| Supplied records |
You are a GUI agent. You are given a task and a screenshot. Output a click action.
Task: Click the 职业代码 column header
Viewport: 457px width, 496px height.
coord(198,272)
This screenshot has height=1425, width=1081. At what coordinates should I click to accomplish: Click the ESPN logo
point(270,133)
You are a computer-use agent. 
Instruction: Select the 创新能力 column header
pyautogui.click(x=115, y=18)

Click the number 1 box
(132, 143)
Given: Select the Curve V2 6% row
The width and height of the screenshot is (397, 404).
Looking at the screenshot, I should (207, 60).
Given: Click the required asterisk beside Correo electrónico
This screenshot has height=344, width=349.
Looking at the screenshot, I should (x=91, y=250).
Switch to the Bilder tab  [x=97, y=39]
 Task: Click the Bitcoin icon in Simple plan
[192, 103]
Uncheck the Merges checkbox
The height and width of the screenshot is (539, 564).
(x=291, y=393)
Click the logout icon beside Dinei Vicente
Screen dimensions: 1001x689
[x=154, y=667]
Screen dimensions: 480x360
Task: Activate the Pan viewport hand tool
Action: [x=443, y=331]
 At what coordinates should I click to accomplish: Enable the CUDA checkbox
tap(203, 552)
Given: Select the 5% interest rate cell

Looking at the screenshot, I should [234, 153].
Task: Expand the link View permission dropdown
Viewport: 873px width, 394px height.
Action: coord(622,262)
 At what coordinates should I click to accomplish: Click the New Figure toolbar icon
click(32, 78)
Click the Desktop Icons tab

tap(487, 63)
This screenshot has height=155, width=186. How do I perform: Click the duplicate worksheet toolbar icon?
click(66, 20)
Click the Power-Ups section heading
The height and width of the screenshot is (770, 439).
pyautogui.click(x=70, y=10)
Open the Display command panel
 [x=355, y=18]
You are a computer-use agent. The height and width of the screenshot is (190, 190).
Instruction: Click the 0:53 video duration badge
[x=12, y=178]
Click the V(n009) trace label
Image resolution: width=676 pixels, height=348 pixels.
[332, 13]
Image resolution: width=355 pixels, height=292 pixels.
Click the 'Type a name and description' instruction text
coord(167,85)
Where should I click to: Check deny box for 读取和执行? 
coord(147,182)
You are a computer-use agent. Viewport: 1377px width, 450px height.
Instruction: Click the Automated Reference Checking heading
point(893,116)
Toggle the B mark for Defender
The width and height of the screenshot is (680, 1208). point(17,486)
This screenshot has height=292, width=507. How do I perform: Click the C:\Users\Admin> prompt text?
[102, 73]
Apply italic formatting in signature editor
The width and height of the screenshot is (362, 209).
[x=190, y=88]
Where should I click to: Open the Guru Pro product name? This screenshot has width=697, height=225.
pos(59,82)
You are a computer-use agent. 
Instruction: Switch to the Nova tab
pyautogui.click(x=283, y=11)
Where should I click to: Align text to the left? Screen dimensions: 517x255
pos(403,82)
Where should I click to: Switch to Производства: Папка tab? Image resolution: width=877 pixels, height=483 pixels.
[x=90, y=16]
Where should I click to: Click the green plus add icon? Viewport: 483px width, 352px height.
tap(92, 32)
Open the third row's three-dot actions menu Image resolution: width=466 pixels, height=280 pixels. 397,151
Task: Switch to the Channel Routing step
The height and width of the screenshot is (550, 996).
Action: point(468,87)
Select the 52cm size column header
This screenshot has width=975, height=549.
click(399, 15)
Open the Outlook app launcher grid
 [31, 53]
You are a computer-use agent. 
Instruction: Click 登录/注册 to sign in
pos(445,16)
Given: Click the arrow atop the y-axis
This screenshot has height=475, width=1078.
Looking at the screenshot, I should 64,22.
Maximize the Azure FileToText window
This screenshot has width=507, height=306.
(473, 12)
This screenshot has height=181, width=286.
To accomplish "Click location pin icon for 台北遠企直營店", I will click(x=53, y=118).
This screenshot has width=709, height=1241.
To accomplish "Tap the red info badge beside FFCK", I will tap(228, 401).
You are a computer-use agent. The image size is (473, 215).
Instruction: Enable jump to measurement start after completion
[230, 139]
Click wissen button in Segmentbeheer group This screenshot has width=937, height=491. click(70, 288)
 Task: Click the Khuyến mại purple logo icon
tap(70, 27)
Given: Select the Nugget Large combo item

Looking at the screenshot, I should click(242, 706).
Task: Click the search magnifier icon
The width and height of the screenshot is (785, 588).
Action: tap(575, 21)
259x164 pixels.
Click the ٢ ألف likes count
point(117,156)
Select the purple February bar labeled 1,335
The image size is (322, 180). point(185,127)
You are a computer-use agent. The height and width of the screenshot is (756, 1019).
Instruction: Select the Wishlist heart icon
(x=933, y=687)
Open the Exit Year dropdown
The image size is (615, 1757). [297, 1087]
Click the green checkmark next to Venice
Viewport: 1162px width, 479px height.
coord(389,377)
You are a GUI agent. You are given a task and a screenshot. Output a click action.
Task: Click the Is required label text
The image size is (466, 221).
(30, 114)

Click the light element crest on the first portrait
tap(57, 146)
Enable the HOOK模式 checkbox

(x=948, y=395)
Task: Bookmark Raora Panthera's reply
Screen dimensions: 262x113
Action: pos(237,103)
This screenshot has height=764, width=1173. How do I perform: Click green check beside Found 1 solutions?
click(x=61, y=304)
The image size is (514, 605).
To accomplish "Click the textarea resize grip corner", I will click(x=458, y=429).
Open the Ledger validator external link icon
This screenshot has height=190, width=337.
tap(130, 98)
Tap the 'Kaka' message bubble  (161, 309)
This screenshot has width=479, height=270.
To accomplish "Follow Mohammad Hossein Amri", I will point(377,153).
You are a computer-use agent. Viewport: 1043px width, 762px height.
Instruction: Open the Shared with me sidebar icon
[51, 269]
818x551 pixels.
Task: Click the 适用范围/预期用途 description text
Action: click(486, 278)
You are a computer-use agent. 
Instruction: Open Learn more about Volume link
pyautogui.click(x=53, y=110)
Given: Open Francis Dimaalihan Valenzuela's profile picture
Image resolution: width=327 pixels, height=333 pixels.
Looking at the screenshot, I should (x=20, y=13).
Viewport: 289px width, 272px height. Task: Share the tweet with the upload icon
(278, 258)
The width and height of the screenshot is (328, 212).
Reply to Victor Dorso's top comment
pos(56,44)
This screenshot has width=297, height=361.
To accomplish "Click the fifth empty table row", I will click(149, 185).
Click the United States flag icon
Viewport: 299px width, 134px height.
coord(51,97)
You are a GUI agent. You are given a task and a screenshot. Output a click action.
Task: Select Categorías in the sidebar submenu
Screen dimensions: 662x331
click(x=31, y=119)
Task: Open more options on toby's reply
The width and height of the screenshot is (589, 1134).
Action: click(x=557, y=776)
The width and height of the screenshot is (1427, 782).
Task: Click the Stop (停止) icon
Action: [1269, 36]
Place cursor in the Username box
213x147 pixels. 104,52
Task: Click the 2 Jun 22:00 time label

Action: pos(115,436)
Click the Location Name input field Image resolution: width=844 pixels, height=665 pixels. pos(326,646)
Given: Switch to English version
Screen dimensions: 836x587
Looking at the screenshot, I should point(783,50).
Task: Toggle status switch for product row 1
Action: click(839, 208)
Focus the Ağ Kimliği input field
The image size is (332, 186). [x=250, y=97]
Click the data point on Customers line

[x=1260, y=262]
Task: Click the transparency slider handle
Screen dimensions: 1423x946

| Try it |
An exact reproduction of all the records is required.

| Written response |
You are a GUI agent. You are given a task and a screenshot. Output a click action.
Task: Click the 职业代码 column header
Viewport: 457px width, 496px height.
coord(198,272)
This screenshot has height=1425, width=1081. At what coordinates should I click to accomplish: Click the ESPN logo
point(270,133)
You are a computer-use agent. 
Instruction: Select the 创新能力 column header
pyautogui.click(x=115, y=18)

Click the number 1 box
(132, 143)
Given: Select the Curve V2 6% row
The width and height of the screenshot is (397, 404).
Looking at the screenshot, I should (207, 60).
Given: Click the required asterisk beside Correo electrónico
This screenshot has height=344, width=349.
Looking at the screenshot, I should (x=91, y=250).
Switch to the Bilder tab  [x=97, y=39]
 Task: Click the Bitcoin icon in Simple plan
[192, 103]
Uncheck the Merges checkbox
The height and width of the screenshot is (539, 564).
(x=291, y=393)
Click the logout icon beside Dinei Vicente
Screen dimensions: 1001x689
[x=154, y=667]
Screen dimensions: 480x360
Task: Activate the Pan viewport hand tool
Action: [x=443, y=331]
 At what coordinates should I click to accomplish: Enable the CUDA checkbox
tap(203, 552)
Given: Select the 5% interest rate cell

Looking at the screenshot, I should [234, 153].
Task: Expand the link View permission dropdown
Viewport: 873px width, 394px height.
Action: coord(622,262)
 At what coordinates should I click to accomplish: Click the New Figure toolbar icon
click(32, 78)
Click the Desktop Icons tab

tap(487, 63)
This screenshot has height=155, width=186. How do I perform: Click the duplicate worksheet toolbar icon?
click(66, 20)
Click the Power-Ups section heading
The height and width of the screenshot is (770, 439).
pyautogui.click(x=70, y=10)
Open the Display command panel
 [x=355, y=18]
You are a computer-use agent. The height and width of the screenshot is (190, 190).
Instruction: Click the 0:53 video duration badge
[x=12, y=178]
Click the V(n009) trace label
Image resolution: width=676 pixels, height=348 pixels.
[332, 13]
Image resolution: width=355 pixels, height=292 pixels.
Click the 'Type a name and description' instruction text
coord(167,85)
Where should I click to: Check deny box for 读取和执行? 
coord(147,182)
You are a computer-use agent. Viewport: 1377px width, 450px height.
Instruction: Click the Automated Reference Checking heading
point(893,116)
Toggle the B mark for Defender
The width and height of the screenshot is (680, 1208). point(17,486)
This screenshot has height=292, width=507. How do I perform: Click the C:\Users\Admin> prompt text?
[102, 73]
Apply italic formatting in signature editor
The width and height of the screenshot is (362, 209).
[x=190, y=88]
Where should I click to: Open the Guru Pro product name? This screenshot has width=697, height=225.
pos(59,82)
You are a computer-use agent. 
Instruction: Switch to the Nova tab
pyautogui.click(x=283, y=11)
Where should I click to: Align text to the left? Screen dimensions: 517x255
pos(403,82)
Where should I click to: Switch to Производства: Папка tab? Image resolution: width=877 pixels, height=483 pixels.
[x=90, y=16]
Where should I click to: Click the green plus add icon? Viewport: 483px width, 352px height.
tap(92, 32)
Open the third row's three-dot actions menu Image resolution: width=466 pixels, height=280 pixels. 397,151
Task: Switch to the Channel Routing step
The height and width of the screenshot is (550, 996).
Action: point(468,87)
Select the 52cm size column header
This screenshot has width=975, height=549.
click(399, 15)
Open the Outlook app launcher grid
 [31, 53]
You are a computer-use agent. 
Instruction: Click 登录/注册 to sign in
pos(445,16)
Given: Click the arrow atop the y-axis
This screenshot has height=475, width=1078.
Looking at the screenshot, I should 64,22.
Maximize the Azure FileToText window
This screenshot has width=507, height=306.
(473, 12)
This screenshot has height=181, width=286.
To accomplish "Click location pin icon for 台北遠企直營店", I will click(x=53, y=118).
This screenshot has width=709, height=1241.
To accomplish "Tap the red info badge beside FFCK", I will tap(228, 401).
You are a computer-use agent. The image size is (473, 215).
Instruction: Enable jump to measurement start after completion
[230, 139]
Click wissen button in Segmentbeheer group This screenshot has width=937, height=491. click(70, 288)
 Task: Click the Khuyến mại purple logo icon
tap(70, 27)
Given: Select the Nugget Large combo item

Looking at the screenshot, I should click(242, 706).
Task: Click the search magnifier icon
The width and height of the screenshot is (785, 588).
Action: tap(575, 21)
259x164 pixels.
Click the ٢ ألف likes count
point(117,156)
Select the purple February bar labeled 1,335
The image size is (322, 180). point(185,127)
You are a computer-use agent. The height and width of the screenshot is (756, 1019).
Instruction: Select the Wishlist heart icon
(x=933, y=687)
Open the Exit Year dropdown
The image size is (615, 1757). [297, 1087]
Click the green checkmark next to Venice
Viewport: 1162px width, 479px height.
coord(389,377)
You are a GUI agent. You are given a task and a screenshot. Output a click action.
Task: Click the Is required label text
The image size is (466, 221).
(30, 114)

Click the light element crest on the first portrait
tap(57, 146)
Enable the HOOK模式 checkbox

(x=948, y=395)
Task: Bookmark Raora Panthera's reply
Screen dimensions: 262x113
Action: pos(237,103)
This screenshot has height=764, width=1173. How do I perform: Click green check beside Found 1 solutions?
click(x=61, y=304)
The image size is (514, 605).
To accomplish "Click the textarea resize grip corner", I will click(x=458, y=429).
Open the Ledger validator external link icon
This screenshot has height=190, width=337.
tap(130, 98)
Tap the 'Kaka' message bubble  (161, 309)
This screenshot has width=479, height=270.
To accomplish "Follow Mohammad Hossein Amri", I will point(377,153).
You are a computer-use agent. Viewport: 1043px width, 762px height.
Instruction: Open the Shared with me sidebar icon
[51, 269]
818x551 pixels.
Task: Click the 适用范围/预期用途 description text
Action: click(486, 278)
You are a computer-use agent. 
Instruction: Open Learn more about Volume link
pyautogui.click(x=53, y=110)
Given: Open Francis Dimaalihan Valenzuela's profile picture
Image resolution: width=327 pixels, height=333 pixels.
Looking at the screenshot, I should (x=20, y=13).
Viewport: 289px width, 272px height. Task: Share the tweet with the upload icon
(278, 258)
The width and height of the screenshot is (328, 212).
Reply to Victor Dorso's top comment
pos(56,44)
This screenshot has width=297, height=361.
To accomplish "Click the fifth empty table row", I will click(149, 185).
Click the United States flag icon
Viewport: 299px width, 134px height.
coord(51,97)
You are a GUI agent. You are given a task and a screenshot. Output a click action.
Task: Select Categorías in the sidebar submenu
Screen dimensions: 662x331
click(x=31, y=119)
Task: Open more options on toby's reply
The width and height of the screenshot is (589, 1134).
Action: click(x=557, y=776)
The width and height of the screenshot is (1427, 782).
Task: Click the Stop (停止) icon
Action: [1269, 36]
Place cursor in the Username box
213x147 pixels. 104,52
Task: Click the 2 Jun 22:00 time label

Action: pos(115,436)
Click the Location Name input field Image resolution: width=844 pixels, height=665 pixels. pos(326,646)
Given: Switch to English version
Screen dimensions: 836x587
Looking at the screenshot, I should point(783,50).
Task: Toggle status switch for product row 1
Action: click(839, 208)
Focus the Ağ Kimliği input field
The image size is (332, 186). [x=250, y=97]
Click the data point on Customers line

[x=1260, y=262]
Task: Click the transparency slider handle
Screen dimensions: 1423x946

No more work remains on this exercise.